It was pretty ugly not so long ago. Wuk remembered, “I had a pizzeria in Brac. That’s in Croatia now. The Muslims wanted to build a mosque there, but the Croatians didn’t want it, so there was a problem. The Muslims had to run into my pizzeria and hide.”
“Then there was a problem between Croatians and Serbs. All these people came into my restaurant and threw my chairs into the ocean!” Wuk shook his head. “I knew these people. I drank beer with them. Soon after that, I put everything on a truck and left.”
“So you knew these people?”
“I knew them all! We were friends. My wife always went to Brac for vacation, since she was a child.” Wuk lowered his right hand to the height of a dog.
“That’s amazing. What do you think caused all this?”
Henry Adams did say, “Politics is the systematic organization of hatreds,” but those divisions must already exist.
Wuk, “Three years after the fighting, my wife returned to Brac, and everything was OK.” He laughed. “Before she went, she was a little nervous, you know, because the people she knew, maybe they had a relative, a husband or a brother, who died during the war.”
“But everything was OK? They were friends again?”
“Everything was OK. I don’t understand it. If I talk to somebody about politics, and we don’t agree, it’s OK. Let’s just play football!”
We talked about the States some more, about the bloody chaos erupting daily in too many places to list.
“Just look at what’s happening in Chicago, man,” I said. “Did you go all over when you were there? There are neighborhoods people just avoid. Black neighborhoods.” I chuckled. Wuk flinched slightly.
“No, I didn’t go to too many places.”
“Good for you. In Philadelphia, I went everywhere, because I’m a writer, and I was curious.”
“Once when I was waiting for a bus, a police car stopped. The cop asked what I was doing there, then he gave me a ride to where I was going. That actually happened twice.”
“He could see you didn’t know where you were!” I laughed. “Here in Belgrade, I can walk anywhere, any time, but you can’t do that in most American cities, man. Every day in Philly, there were, like, two murders, and almost all of the murderers were black.
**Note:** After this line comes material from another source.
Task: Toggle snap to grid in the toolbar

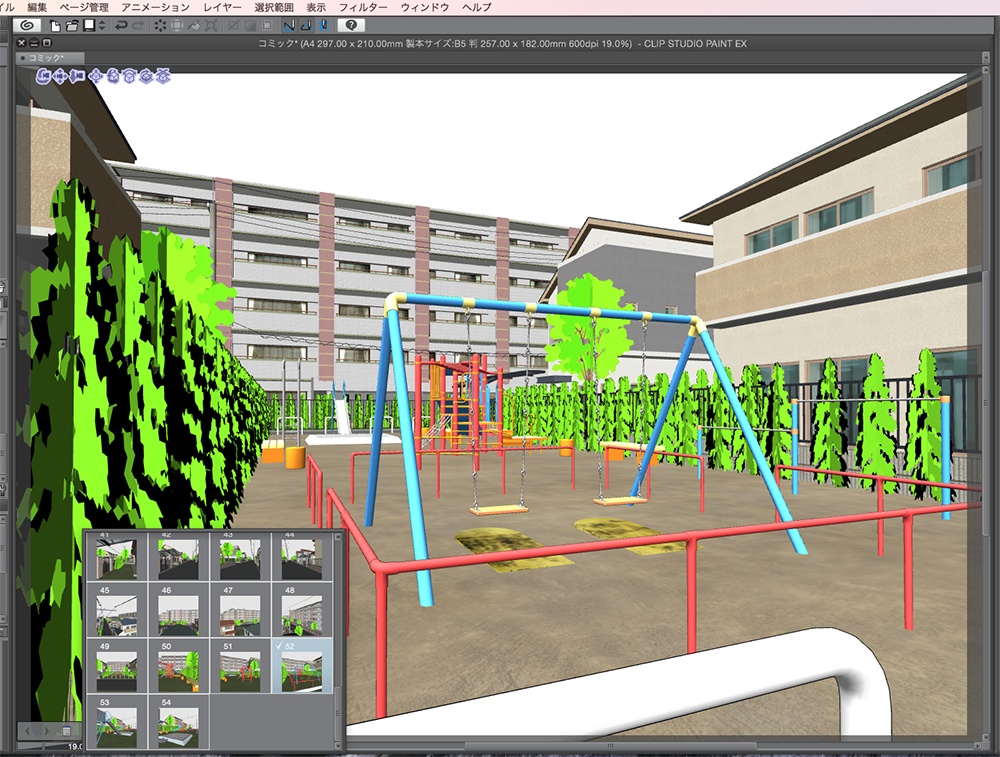Action: (x=322, y=25)
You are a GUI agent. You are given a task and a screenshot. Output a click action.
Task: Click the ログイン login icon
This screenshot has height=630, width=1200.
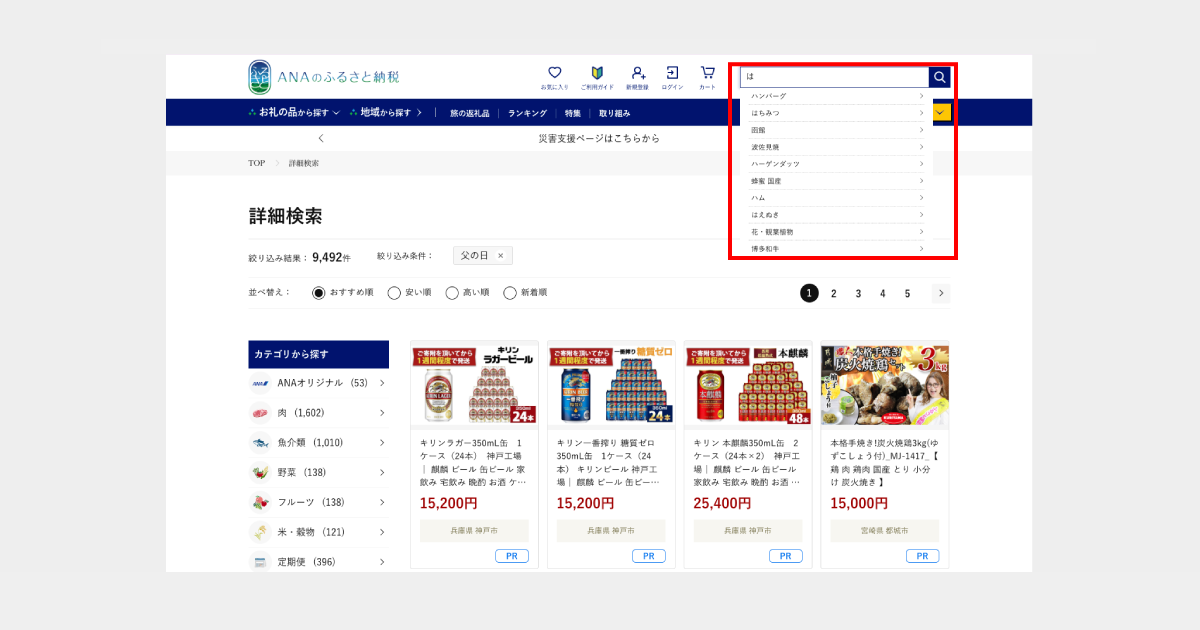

I’m not kidding. You know, the black murder rate is six or seven times higher than whites’.”
Clearly frowning, Wuk said, “That’s because they’re poorer.”
“It’s not just that… Most Americans don’t have time to figure it out, man. They just avoid black neighborhoods. Most blacks also avoid black neighborhoods, if they have a choice.”
We moved on from the uneasy topic.
Checking New York and Chicago news for my last article, I discovered two trivial items, by American standards. A 28-year-old black man had just been arrested for stabbing four sleeping homeless people in neck, killing one. Collecting aluminum cans, an 81-year-old man was slashed in the face by a black, totally unprovoked. The attacker and his two companions have not been caught.
Here in Belgrade, there’s a Patris Lumumba Student Dormitory, and the Red Star’s leading scorer, for 2+ seasons, is a Comorian, El Fardou Ben. (The Partizan’s leading scorer is a Japanese, Takuma Asano.) On the streets, I seldom see blacks, and though the Chinese are clearly here (1,373 according to the 2011 census), they’re hidden inside their restaurants and stores. Before the current tourist drought, Chinese were quite visible in major Serbian cities, I’ve been told, and signs in touristy areas are in Serbian, English, Chinese and Russian. (In South Korea, subway train announcements are in Korean, English, Chinese and Japanese.)
What I haven’t seen in Serbia is a Tito statue, though I’m sure there must exist a few somewhere. Without uproar, his bronze likenesses had been removed.
Tucked into a corner of Café Liberte, there’s a small double portrait of Tito and Ceaușescu, the Romanian Communist dictator. Thanks to Jewish brainwashing, only right-wing despots are condemned, while genocidal Commie leaders are lionized as great leaders of “the people.” Communism bred, challenged and inspired Fascism.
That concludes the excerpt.